◆ ORDEM DE SERVIÇO
Indique se cada afirmação a seguir concorda com a reportagem sobre a lei antiaborto em El Salvador. Responda sim ou não e cite literalmente as palavras decisivas da reportagem. (a) Teodora foi condenada a 30 anos de prisão por homicídio agravado. (b) Teodora foi libertada após cumprir integralmente a pena. (c) Ao sair da prisão, Teodora abraçou os pais e o filho adolescente.

◆ TEXTO DO EXERCÍCIO
• • • •

Elas foram presas por aborto e agora lutam para mudar a lei

19 de abril, 2018

Debate sobre a questão em El Salvador aumentou nos últimos anos

(O Estado de S. Paulo, 19/04/2018 – acesse no site de origem)

Quando Teodora Del Carmen Vásquez saiu da prisão feminina de Llopango, semanas atrás, abraçou os pais, o filho adolescente – e imediatamente o movimento que luta para mudar a lei antiaborto que roubou mais de dez anos da sua vida.

Em El Salvador, onde uma proibição total do aborto leva a suspeitar imediatamente das mulheres cuja gravidez não acaba com uma criança saudável, Teodora foi marcada como criminosa depois que começou a sangrar e deu à luz a um filho natimorto. Condenada a 30 anos de prisão por homicídio agravado, ela só foi solta depois que a Suprema Corte determinou que não havia provas suficientes para mostrar que ela matara o filho.

• • • •

◆ REGISTROS EXTRAÍDOS

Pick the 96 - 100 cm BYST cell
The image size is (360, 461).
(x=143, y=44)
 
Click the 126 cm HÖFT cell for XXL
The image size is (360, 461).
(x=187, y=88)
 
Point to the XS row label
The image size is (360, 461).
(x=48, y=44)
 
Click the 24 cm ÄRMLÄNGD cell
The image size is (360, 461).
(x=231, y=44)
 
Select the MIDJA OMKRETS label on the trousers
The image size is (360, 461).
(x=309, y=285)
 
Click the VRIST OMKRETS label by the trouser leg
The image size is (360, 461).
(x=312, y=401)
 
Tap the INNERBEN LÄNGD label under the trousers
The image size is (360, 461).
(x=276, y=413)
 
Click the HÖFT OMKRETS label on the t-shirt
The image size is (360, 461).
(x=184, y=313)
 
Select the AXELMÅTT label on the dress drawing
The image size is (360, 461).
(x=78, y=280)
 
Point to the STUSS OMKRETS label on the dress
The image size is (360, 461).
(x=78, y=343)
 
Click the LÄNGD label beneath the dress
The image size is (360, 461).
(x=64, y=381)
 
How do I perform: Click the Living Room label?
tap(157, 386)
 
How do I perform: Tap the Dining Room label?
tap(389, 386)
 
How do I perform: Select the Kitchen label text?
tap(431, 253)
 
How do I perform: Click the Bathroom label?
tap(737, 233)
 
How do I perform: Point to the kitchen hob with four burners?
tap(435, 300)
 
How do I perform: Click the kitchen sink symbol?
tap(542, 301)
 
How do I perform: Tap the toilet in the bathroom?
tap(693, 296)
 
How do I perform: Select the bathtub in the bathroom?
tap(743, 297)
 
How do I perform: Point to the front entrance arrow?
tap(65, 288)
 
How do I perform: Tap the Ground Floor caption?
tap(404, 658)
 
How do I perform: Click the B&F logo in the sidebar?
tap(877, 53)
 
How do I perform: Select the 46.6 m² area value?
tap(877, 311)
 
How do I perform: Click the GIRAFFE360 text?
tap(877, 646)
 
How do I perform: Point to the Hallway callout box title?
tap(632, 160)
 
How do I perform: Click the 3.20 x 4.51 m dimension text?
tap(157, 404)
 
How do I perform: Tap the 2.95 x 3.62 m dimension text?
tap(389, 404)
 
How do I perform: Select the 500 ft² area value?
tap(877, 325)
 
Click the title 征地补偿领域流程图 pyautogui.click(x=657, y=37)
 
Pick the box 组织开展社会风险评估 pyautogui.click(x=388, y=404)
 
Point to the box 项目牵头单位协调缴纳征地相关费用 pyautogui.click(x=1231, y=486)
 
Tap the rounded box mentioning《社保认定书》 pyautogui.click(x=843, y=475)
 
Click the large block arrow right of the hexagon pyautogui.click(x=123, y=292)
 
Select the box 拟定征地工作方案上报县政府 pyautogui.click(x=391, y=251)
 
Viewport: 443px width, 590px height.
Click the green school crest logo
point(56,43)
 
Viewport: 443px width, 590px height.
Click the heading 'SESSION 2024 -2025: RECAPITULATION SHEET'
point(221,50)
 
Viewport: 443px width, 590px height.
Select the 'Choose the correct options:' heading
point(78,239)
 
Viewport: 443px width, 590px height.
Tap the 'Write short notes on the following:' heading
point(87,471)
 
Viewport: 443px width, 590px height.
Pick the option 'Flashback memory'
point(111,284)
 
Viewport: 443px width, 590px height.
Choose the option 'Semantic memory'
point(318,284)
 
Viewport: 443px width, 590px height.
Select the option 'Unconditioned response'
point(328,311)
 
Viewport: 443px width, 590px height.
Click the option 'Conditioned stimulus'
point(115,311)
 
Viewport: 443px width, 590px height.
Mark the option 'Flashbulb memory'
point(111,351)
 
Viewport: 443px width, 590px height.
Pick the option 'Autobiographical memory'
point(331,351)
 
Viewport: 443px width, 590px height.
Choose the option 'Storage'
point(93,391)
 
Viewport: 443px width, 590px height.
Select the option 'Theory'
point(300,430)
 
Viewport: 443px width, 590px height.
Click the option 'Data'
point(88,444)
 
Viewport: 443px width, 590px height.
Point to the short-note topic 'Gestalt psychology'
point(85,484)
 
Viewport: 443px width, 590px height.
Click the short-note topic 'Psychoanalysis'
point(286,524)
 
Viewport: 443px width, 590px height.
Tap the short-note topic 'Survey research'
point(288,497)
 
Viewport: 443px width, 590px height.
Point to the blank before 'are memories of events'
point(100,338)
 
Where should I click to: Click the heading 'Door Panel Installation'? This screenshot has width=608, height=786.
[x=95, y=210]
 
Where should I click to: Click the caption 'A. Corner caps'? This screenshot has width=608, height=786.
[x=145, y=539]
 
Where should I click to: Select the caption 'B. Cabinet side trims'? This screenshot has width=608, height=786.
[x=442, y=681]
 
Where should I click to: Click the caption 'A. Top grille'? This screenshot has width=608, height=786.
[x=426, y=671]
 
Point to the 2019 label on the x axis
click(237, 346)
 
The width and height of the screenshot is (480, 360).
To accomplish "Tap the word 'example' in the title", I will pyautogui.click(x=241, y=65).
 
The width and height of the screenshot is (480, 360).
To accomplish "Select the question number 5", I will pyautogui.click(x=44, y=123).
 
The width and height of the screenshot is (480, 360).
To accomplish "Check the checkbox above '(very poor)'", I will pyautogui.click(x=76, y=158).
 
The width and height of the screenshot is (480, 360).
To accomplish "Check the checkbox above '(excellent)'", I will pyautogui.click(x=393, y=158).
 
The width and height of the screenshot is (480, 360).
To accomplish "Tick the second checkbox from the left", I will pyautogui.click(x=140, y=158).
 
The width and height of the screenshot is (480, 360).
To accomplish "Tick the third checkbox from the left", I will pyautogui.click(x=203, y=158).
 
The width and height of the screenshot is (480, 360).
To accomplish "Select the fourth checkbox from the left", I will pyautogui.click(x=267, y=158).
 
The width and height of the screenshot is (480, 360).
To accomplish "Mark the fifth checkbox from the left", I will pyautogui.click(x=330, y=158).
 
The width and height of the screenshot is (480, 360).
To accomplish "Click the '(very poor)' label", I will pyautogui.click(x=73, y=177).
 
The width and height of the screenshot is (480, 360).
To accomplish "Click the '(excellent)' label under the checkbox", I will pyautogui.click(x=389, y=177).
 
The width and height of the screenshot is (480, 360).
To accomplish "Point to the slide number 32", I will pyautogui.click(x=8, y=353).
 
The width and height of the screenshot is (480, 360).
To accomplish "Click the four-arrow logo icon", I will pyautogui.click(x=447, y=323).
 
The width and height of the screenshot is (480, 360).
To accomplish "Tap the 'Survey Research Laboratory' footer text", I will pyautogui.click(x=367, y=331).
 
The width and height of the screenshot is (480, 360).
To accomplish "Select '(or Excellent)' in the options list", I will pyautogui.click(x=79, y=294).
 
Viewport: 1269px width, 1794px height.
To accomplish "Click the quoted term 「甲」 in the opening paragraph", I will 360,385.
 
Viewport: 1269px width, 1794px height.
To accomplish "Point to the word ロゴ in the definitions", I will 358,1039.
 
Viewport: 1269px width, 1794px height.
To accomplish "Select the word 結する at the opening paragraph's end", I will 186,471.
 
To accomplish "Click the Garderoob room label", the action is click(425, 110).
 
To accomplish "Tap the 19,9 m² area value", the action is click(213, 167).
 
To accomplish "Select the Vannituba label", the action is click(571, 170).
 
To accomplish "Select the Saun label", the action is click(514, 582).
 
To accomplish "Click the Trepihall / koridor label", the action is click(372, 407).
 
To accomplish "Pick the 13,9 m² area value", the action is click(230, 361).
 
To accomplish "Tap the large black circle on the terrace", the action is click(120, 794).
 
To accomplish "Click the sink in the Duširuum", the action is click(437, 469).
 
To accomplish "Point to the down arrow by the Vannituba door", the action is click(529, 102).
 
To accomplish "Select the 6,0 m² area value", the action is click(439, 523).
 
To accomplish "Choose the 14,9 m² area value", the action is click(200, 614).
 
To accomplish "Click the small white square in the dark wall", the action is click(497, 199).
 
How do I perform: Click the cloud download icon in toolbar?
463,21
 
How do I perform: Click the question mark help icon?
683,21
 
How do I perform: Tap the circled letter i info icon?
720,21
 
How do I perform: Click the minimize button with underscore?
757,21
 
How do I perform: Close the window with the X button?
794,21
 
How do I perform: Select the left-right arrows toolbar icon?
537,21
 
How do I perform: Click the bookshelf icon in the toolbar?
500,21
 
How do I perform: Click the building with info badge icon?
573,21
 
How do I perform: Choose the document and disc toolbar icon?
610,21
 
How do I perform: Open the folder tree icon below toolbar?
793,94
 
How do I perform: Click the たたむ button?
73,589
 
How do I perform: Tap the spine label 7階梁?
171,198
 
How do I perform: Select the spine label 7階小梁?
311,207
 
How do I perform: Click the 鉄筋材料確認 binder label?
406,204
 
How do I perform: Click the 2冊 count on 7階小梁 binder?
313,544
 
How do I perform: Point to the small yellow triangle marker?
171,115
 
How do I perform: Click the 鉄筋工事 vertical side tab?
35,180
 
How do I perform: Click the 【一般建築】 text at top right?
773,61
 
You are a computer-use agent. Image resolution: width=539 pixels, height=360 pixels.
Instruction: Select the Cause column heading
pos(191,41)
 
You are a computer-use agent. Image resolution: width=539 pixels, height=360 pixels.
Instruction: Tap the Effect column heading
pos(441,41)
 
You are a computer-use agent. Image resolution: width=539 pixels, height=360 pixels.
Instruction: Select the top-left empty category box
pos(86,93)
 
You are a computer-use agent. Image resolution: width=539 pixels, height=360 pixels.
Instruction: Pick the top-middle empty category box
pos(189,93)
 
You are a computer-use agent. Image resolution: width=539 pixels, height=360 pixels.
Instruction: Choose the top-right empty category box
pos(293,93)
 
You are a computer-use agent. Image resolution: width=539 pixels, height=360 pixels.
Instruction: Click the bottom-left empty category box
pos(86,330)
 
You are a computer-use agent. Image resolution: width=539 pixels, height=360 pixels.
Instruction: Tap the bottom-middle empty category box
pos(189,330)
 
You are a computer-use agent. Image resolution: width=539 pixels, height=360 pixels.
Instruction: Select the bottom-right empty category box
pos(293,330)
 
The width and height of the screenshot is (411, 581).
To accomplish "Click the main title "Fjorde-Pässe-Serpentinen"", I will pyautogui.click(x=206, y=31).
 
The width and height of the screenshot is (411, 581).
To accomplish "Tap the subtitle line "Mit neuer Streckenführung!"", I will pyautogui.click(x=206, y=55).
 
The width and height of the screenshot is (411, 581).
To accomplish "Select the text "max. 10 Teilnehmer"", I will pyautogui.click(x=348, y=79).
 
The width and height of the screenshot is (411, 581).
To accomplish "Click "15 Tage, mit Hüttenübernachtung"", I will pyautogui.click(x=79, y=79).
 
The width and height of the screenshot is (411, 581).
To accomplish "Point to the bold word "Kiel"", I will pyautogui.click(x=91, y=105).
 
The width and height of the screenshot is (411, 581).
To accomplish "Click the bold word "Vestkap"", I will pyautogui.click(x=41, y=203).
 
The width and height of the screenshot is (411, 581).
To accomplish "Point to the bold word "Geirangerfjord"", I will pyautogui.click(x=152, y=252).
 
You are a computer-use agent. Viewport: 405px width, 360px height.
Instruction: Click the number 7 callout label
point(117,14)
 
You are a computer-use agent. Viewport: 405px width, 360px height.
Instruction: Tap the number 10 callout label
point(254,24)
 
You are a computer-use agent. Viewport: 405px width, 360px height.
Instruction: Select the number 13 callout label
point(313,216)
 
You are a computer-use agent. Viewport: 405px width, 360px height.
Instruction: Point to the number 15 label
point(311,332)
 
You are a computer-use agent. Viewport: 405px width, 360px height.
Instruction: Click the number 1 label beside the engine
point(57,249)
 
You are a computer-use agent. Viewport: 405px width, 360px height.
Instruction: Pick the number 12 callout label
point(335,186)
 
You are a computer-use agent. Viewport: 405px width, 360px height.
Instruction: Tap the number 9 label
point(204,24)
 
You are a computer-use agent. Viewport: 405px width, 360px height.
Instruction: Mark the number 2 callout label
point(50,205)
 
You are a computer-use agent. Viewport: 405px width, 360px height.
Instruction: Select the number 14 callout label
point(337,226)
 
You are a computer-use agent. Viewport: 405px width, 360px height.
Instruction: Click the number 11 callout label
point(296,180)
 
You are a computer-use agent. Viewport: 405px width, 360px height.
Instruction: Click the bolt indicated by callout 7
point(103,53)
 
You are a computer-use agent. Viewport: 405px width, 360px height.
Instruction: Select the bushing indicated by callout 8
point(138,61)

• • • •

◆ RESPOSTA
(a) Sim: "Condenada a 30 anos de prisão por homicídio agravado"
(b) Não: "ela só foi solta depois que a Suprema Corte determinou que não havia provas suficientes para mostrar que ela matara o filho"
(c) Sim: "abraçou os pais, o filho adolescente"